In Python, we simply represent this event using a list with two integers:

[i, j]

By convention, the first element of the list represents the item which wins, and the second element the item which loses.

The statistical model that choix postulates for pairwise-comparison data is usually known as the Bradley–Terry model. Given parameters \(\theta_1, \ldots, \theta_n\), and two items \(i\) and \(j\), the probability of the outcome \(i \succ j\) is

\[p(i \succ j) = \frac{e^{\theta_i}}{e^{\theta_i} + e^{\theta_j}}.\]

Top-1 lists

Another case arises when the data consist of choices of one item out of a set containing several other items. We call these top-1 lists. Compared to pairwise comparisons, this type of data is no longer restricted to comparing only two items: comparisons can involve sets of alternatives of any size between 2 and n_items.

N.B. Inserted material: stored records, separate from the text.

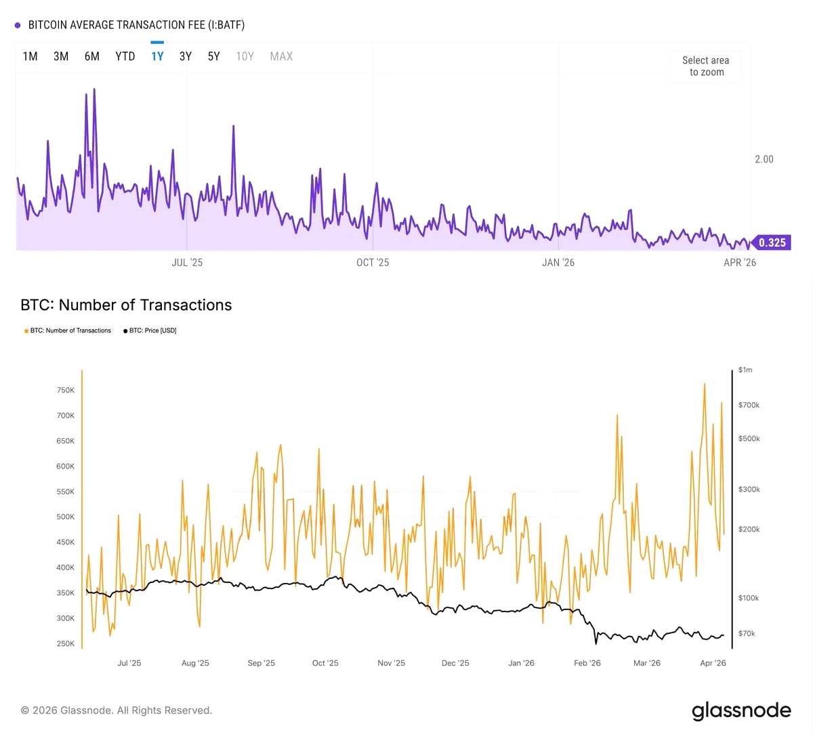The width and height of the screenshot is (813, 734).
Task: Select the active 1Y range tab
Action: [x=157, y=57]
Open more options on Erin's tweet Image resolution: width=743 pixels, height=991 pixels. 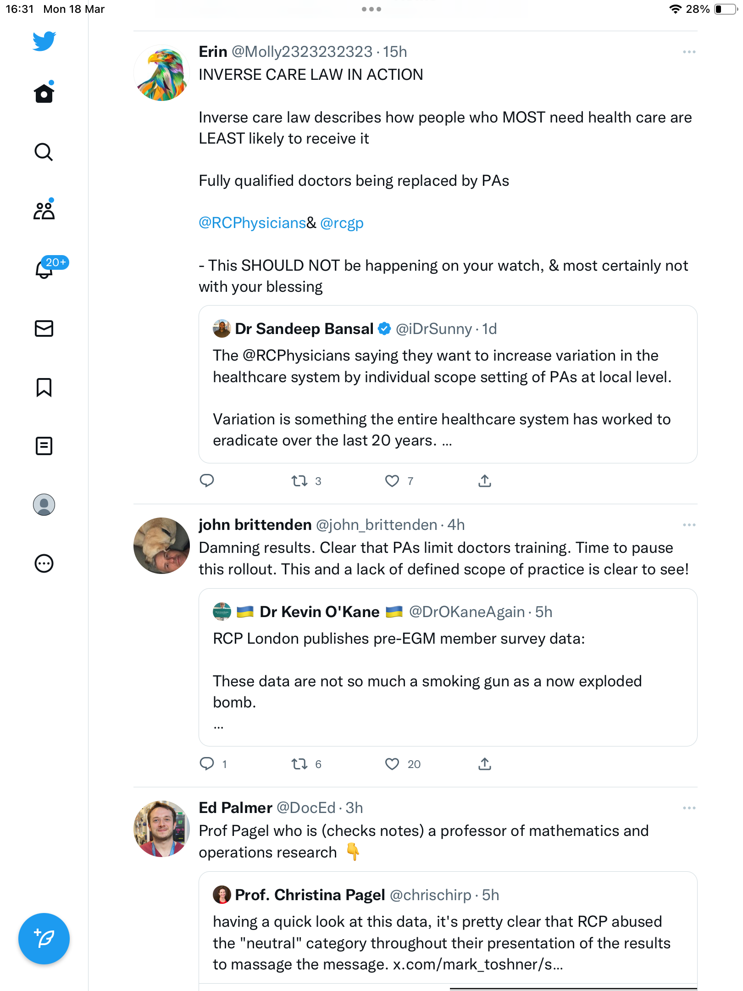pos(689,52)
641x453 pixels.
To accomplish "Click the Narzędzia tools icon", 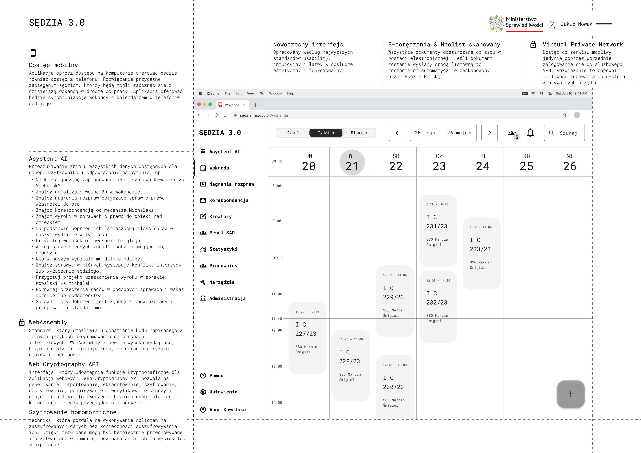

We denote the outcome “item \(i\) is chosen over items \(j, \ldots, k\)” as

\[i \succ \{j, \ldots, k\}.\]

In Python, we represent this event using a list with two elements:

[i, {j, ..., k}]

The first element of the list is an integer that represents the “winning” item, whereas the second element is a set containing the “losing” items. Note that this set does not include the winning item.

The statistical model that choix uses for these data is a straightforward extension of the Bradley–Terry model (see, e.g., Luce 1959). Given parameters \(\theta_1, \ldots, \theta_n\), winning item \(i\) and losing alternatives \(j, k, \ell, \ldots\), the probability of the corresponding outcome is

\[p(i \succ \{j, \ldots, k\}) = \frac{e^{\theta_i}}{ e^{\theta_i} + e^{\theta_j} + \cdots + e^{\theta_k}}.\]

Rankings

Instead of observing a single choice, we might have observations that consist of a ranking over a set of alternatives. This leads to a third type of data. We denote the event “item \(i\) wins over item \(j\) … wins over item \(k\)” as

\[i \succ j \succ \ldots \succ k.\]

In Python, we represent this as a list:

[i, j, ..., k]

The list contains the subset of items in decreasing order of preference. For example, the list [2, 0, 4] corresponds to a ranking where 2 is first, 0 is second, and 4 is third.

In this case, the statistical model that choix uses is usually referred to as the Plackett–Luce model. Given parameters \(\theta_1, \ldots, \theta_n\) and items \(i, j, \ldots, k\), the probability of a given ranking is

\[p(i \succ j \succ \ldots \succ k) = \frac{e^{\theta_i}}{e^{\theta_i} + e^{\theta_j} + \cdots + e^{\theta_k}} \cdot \frac{e^{\theta_j}}{e^{\theta_j} + \cdots + e^{\theta_k}} \cdots.\]

The attentive reader will notice that this probability corresponds to that of an independent sequence of top-1 lists over the remaining alternatives.

Choices in a network

The fourth type of data is slightly more involved. It enables the processing of choices on networks based on marginal observations at the nodes of the network. The easiest way to get started is to follow this notebook.

We defer to [MG17] for a thorough presentation of the observed data and of the statistical model.